News began circulating when what appears to be human bones were found by construction worker, Leslie Hector on Friday, December 3. Providence told SEARCHLIGHT that he wants to emphasise the conservation of the forest and the beauty and history of the area.

“In the 1990’s, the Forestry Department started an initiative with other community groups and other institutions to reforest the area… there was an annual fire in that area which destroyed the lemon grass and vegetation of the area because there were no trees, so when the rain came, there was actually soil erosion and flooding coming down into Barrouallie,” Providence explained.

“So we had to move in and do some conservation work there…and over the years, we have continued to maintain the trees, the dry forest area and coastal dry forest.”

Providence said for years fire plagued the area so another area was cleared to prevent fire spreading from the back of the northern part of the mountain, affecting Zion Hill which was prone to erosion resulting in rockslides whenever it rained heavily.

He added that the erosion negatively impacted the communities of Keartons, and Barrouallie proper which motivated the Forestry Department to create a trail to control the fire.

“There was a cry from community individuals to move in there and to do the reforestation, and stabilize the area and as we developed the area, there was a trail put in by us basically for patrol…”, the Forestry official told SEARCHLIGHT.
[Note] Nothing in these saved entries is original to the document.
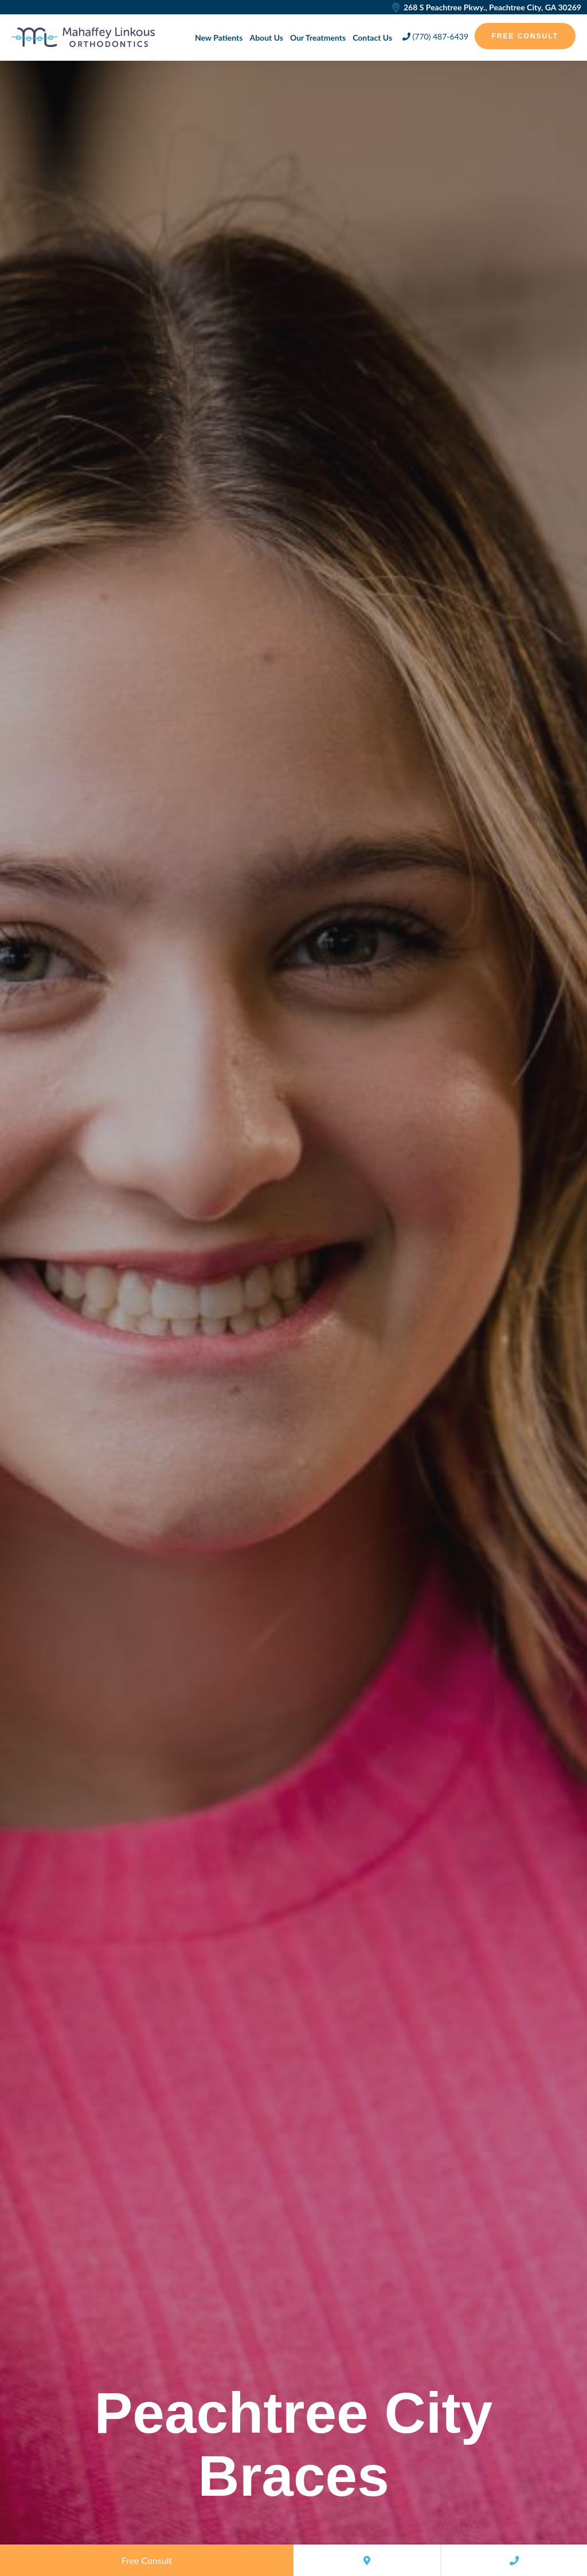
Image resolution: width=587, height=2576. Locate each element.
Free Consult (525, 36)
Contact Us (372, 37)
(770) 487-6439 (435, 36)
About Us (266, 37)
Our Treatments (318, 37)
“We had issues of the fire continuing so we had built…what we call a fire trail… a clear border to protect fire from coming from other areas to the forest area.

“After we had done that and developed the area over time, the Barrouallie Heritage Group which was associated with the Wallilabou Recreational Site, they came to us in terms of…prior to have it developed, not only to have it as a trail but as a multi-purpose trail”.

Providence said the area was converted from a dry, barren landscape to a forest and is now being used as a recreational site, proving “that we can have true conservation and have livelihood opportunities through forest conservation and reforestation.”

The recreational site that Providence spoke of is an initiative undertaken by the Barrouallie Heritage Group which aims to transform the fishing town into a tourism hotspot.

“After we realized it had potential in terms of recreation…the community group saw the interest, they came in and they asked to develop the trail. They were able to secure the funding from the GEF Small Grant.”

Leslie Hector who is also a member of the Barrouallie Heritage Group told SEARCHLIGHT that the Group plans to continue working on the trail for locals and tourists to so they are able to get to the summit of the mountain, then use the fitness facility for exercise, get a suntan on the grass or relax under the gazebo while enjoying the view of the ‘Pirates of the Caribbean’ Beach, and finally zip-line or trail back down the the mountain.

He also said they intend to erect a few benches that will be stationed along the trail. A bathroom and an office have already been constructed.

Funding for the project was provided by the Global Environment Facility (GEF), and United Nations Development Programme.